Silkworth and others were then prosecuted by McCoy. After Silkworth and seven others were indicted in late May 1924 for connection with the bankruptcy of Raynor, Nicholas & Truesdell, Silkworth pleaded not guilty on May 29, 1924 while held on $8,500 on bail. Trial was set for August. On November 29, 1924, Silkworth was convicted of the fraudulent use of mails in bucketing operations, as well as five others also found guilty of bucketing. In particular, Silkworth was convicted of mail fraud relating to his brokerage and the brokerage house of Raynor, Nicholas and Truesdell in 1922. During the appeal process, McCoy gave testimony before the Circuit Court of Appeals that Raynor, Nicholas & Truesdell had engaged in extensive bucketing operations since its founding late 1920. McCoy further testified that Silkworth had provided the firm's bucketing operations with the protection of Consolidated. The Judge ruled against the motion raised by defendants, which was that bucketing did not have a Federal statute against it at the time, and ruled in favor of McCoy on February 1, 1926 with the November conviction upheld. Silkworth served three months of a year sentence in 1926, with other brokers also serving time.

===1925-1950s: Later cases and run for office===
According to the New York Times, McCoy prosecuted many people who were accused of violating the Food and Drug Acts, selling narcotics, and counterfeiting. McCoy also prosecuted those indicted in the Crager System, or "glass casket case," for "fraudulently using the mails in the sale of stock of the concern." He resigned as assistant United States Attorney in 1925. A month later, McCoy was appointed an assistant United States Attorney General.
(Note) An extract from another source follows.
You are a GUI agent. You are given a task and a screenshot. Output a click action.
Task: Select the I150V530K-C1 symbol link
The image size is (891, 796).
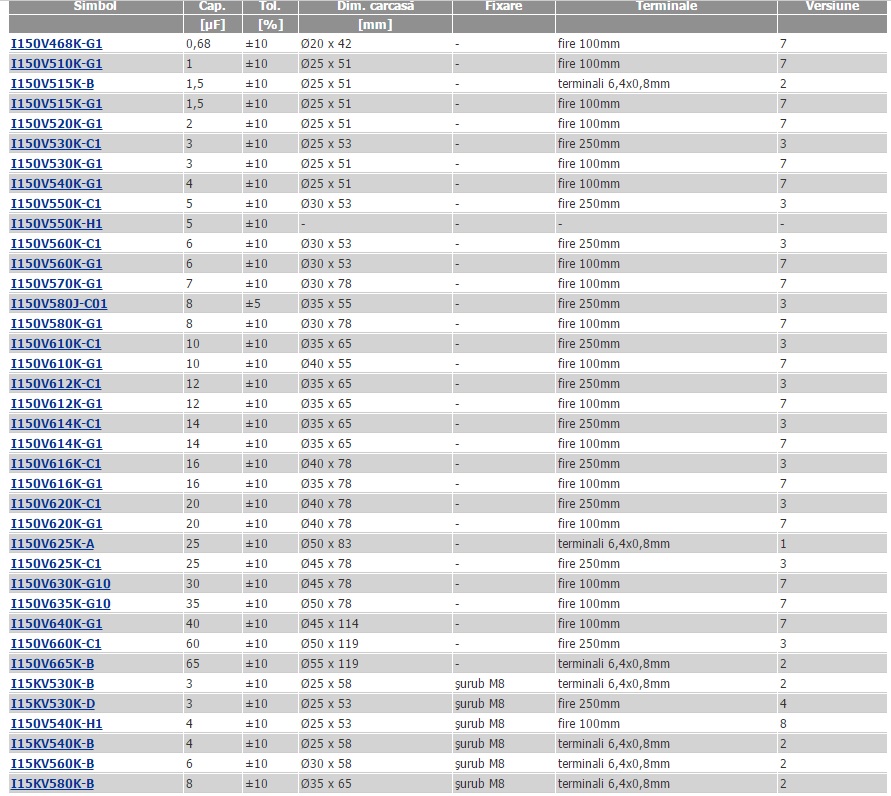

McCoy became a member of the law firm Ferris, Shepard, Joyce & McCoy in 1926. The General Electric Company, General Vehicle Corporation, Commonwealth Edison Corporation and the Insull public utilities had all employed him as a member of counsel. He was a Republican – Fusion candidate for Justice of the Supreme Court, First Judicial District in 1929, and was unsuccessful in his bid. In 1930 he began representing large realty companies as both a director and as an attorney. The tenants of the Marguery Hotel hired him in 1947 as their attorney.

==Personal life==
McCoy was a governor of the New York Athletic Club and the National Republican Club. He was also a member of the Artists and Writers Club, Columbia Club, Friendly Sons of St. Patrick, Westchester Country Club, and the Old Guard Society of Palm Beach. At the time of his death in Lawrence Hospital on July 18, 1958, he was living at 811 Palmer Road in New York City. His widow was Grace McCoy.